#### 抜粋本文
米外交官ハワード・ポールフリー・ジョーンズ
「ワシントンの政策立案者は、あらゆる事実関係を把握しておらず、この国(インドネシア)の事情もしっかり理解していなかった。ところが、共産主義こそが大問題だという前提でことを進めてしまった」
  ――第3章 目に物見せる アンボン空爆

 米国内でもマッカーシズム(→Wikipedia)が吹き荒れたが、そこは先進国である。さすがに直接の暴力は控えた。だが、外国なら話は別だ。

 やった事は、イランやベトナムと同じ。クーデターを起こし傀儡政権を立てる。それも極右の。

1965年10月1日(→Wikipedia)の時点で、スハルト少将(→Wikipedia)とは何者か、ほとんどのインドネシア人が知らなかった。しかしCIAは知っていた。
  ――第6章 9.30事件

 そして、罪は共産主義者にかぶせる。

ブラジル独自の反共産主義の神話の中には、ひどく歪んだ共産主義者のイメージができあがっていたようだ。多くのエリートが、共産主義者は、日頃から「悪魔的喜び」を感じながら暴力を繰り返し、敬虔なキリスト教徒を皆殺しにして、「赤い地獄」に送り込もうとしていると信じていた。
  ――第5章 ブラジルとその過去

 こういう、敵対する相手を悪役に仕立てる手口は、右も左も同じだなあ、と思ったり。かつての中国でも資本主義者は散々に罵られたし、ソ連も富農を目の敵にした。

#### 提示項目
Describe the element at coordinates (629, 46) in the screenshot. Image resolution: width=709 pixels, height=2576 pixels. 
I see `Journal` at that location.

---

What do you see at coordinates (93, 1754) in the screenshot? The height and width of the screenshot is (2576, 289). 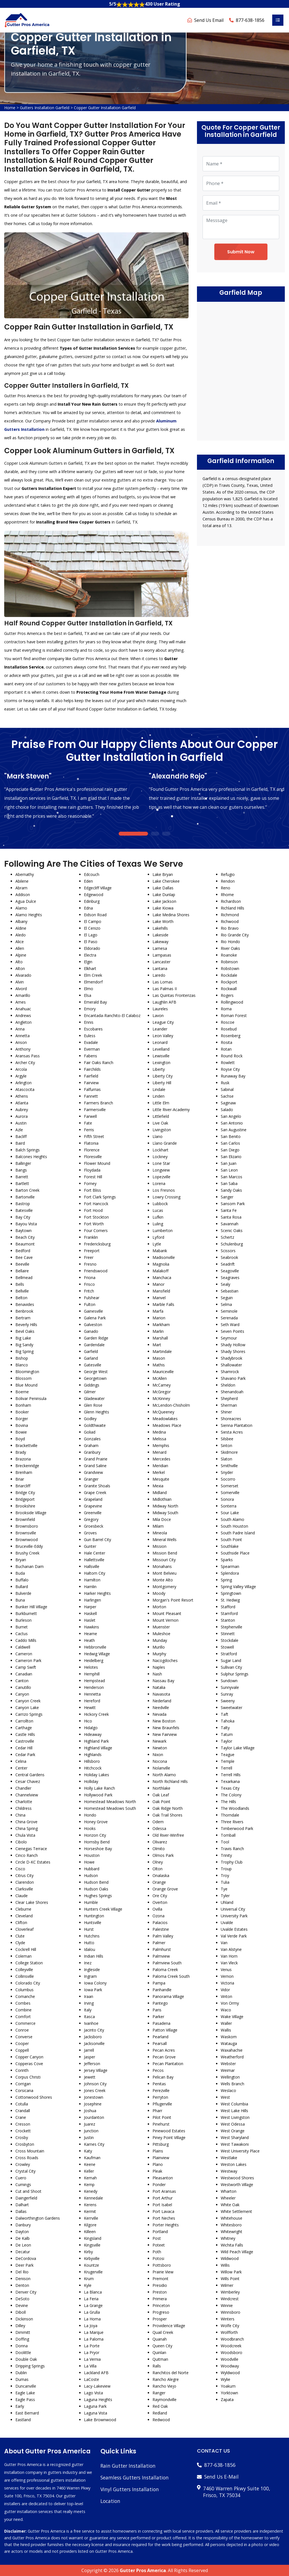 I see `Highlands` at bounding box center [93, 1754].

#### 課題 1
反共工作についての本文を読み、次の問いに答えなさい。
(a) 1965年10月1日の時点で、ほとんどのインドネシア人が何者か知らなかったのはだれか。
(b) ブラジルのエリートについての引用は、どの章から取られているか。
(c) 多くのエリートは、共産主義者が敬虔なキリスト教徒を皆殺しにしてどこへ送り込もうとしていると信じていたか。
#### 課題 2
反共工作についての本文で引用元として示されている章を、番号と題名を添えてすべて挙げなさい。
#### 課題 3
反共工作についての本文を、最後の文のあとから書き継ぎなさい。

#### 解答 1
(a) スハルト少将
(b) 第5章 ブラジルとその過去
(c) 「赤い地獄」

#### 解答 2
第3章 目に物見せる アンボン空爆
第6章 9.30事件
第5章 ブラジルとその過去

#### 解答 3
1966年1月14日にワシントンが受け取った在インドネシア大使マーシャル・グリーンの報告
当面、PKI(インドネシア共産党)が政治に影響をおよぼすことはないだろう。インドネシア陸軍と、彼らに協力したムスリム団体のめざましい働きによって、共産党組織は壊滅した。政治局と中央委員会のメンバーは、ほぼ全員殺害されるか逮捕された。これまでに殺害された共産党員の数は、数十万にのぼると言われる。
  ――第7章 大虐殺

 一般に宗教勢力、特にアブラハムの宗教は共産主義を毛嫌いし、極右に手を貸す場合が多いんだよなあ。気質が似てるんだろうか。

 もちろん、濡れ衣を着せられた者も多い。というか、ドサクサまぎれで気に食わない奴にレッテルを張ち、ついでに片付けたっぽい。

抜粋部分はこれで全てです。